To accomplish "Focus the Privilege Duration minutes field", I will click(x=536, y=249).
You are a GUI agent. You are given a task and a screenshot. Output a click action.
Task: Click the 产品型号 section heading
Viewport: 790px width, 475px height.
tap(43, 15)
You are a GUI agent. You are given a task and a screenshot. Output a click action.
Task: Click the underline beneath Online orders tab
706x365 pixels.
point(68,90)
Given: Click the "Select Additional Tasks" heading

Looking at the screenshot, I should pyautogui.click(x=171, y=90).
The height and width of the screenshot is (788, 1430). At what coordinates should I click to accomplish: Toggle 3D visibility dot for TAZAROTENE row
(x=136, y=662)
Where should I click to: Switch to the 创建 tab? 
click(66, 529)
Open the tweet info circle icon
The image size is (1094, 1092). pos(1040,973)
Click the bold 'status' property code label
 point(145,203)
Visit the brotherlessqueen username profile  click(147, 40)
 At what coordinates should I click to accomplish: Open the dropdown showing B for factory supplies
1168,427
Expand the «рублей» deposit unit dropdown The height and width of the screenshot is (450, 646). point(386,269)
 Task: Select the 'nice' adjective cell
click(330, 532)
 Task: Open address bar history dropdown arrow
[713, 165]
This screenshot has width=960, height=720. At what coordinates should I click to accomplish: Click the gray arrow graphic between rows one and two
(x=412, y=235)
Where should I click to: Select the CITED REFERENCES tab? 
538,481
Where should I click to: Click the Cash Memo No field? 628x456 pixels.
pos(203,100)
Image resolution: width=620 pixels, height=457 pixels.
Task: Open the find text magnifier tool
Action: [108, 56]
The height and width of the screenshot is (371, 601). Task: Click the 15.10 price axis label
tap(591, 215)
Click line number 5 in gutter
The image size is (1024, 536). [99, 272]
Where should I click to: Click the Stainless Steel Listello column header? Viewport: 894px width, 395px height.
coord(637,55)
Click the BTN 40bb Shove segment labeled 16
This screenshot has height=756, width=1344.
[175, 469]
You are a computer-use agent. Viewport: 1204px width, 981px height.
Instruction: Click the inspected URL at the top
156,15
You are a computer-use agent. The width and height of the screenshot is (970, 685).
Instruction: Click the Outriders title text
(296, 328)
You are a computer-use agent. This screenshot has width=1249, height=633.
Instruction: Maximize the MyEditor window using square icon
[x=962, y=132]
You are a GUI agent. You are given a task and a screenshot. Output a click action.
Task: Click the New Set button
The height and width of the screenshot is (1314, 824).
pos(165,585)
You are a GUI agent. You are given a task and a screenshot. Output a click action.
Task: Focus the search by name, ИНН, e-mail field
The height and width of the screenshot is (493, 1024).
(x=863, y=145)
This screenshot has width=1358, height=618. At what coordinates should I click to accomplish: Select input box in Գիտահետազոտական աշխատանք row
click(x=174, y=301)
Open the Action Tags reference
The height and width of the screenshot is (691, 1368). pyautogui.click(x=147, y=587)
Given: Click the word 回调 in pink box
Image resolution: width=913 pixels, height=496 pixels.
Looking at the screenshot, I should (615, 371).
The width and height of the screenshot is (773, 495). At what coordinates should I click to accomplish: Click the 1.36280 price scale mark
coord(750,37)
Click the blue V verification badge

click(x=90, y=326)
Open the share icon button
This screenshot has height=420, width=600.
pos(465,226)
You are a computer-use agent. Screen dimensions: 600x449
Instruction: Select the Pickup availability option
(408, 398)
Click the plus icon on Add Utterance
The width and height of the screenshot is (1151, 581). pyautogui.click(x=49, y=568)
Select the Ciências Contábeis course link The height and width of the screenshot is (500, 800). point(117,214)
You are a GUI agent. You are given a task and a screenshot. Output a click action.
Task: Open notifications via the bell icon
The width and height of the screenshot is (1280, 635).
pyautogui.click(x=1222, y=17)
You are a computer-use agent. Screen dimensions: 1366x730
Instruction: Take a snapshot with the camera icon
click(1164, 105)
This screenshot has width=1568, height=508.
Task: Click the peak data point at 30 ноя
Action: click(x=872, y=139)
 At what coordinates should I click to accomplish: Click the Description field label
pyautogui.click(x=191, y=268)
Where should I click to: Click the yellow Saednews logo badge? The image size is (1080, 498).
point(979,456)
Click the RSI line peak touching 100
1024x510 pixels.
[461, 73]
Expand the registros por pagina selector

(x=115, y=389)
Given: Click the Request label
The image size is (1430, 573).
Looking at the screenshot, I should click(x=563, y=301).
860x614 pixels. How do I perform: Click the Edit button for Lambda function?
....................
TASK DIRECTIONS: The word "button" is the filter: copy every line of the listing above that contains it.

ANSWER SECTION:
Task: Click the New Set button
Open the share icon button
860x614 pixels. How do I perform: Click the Edit button for Lambda function?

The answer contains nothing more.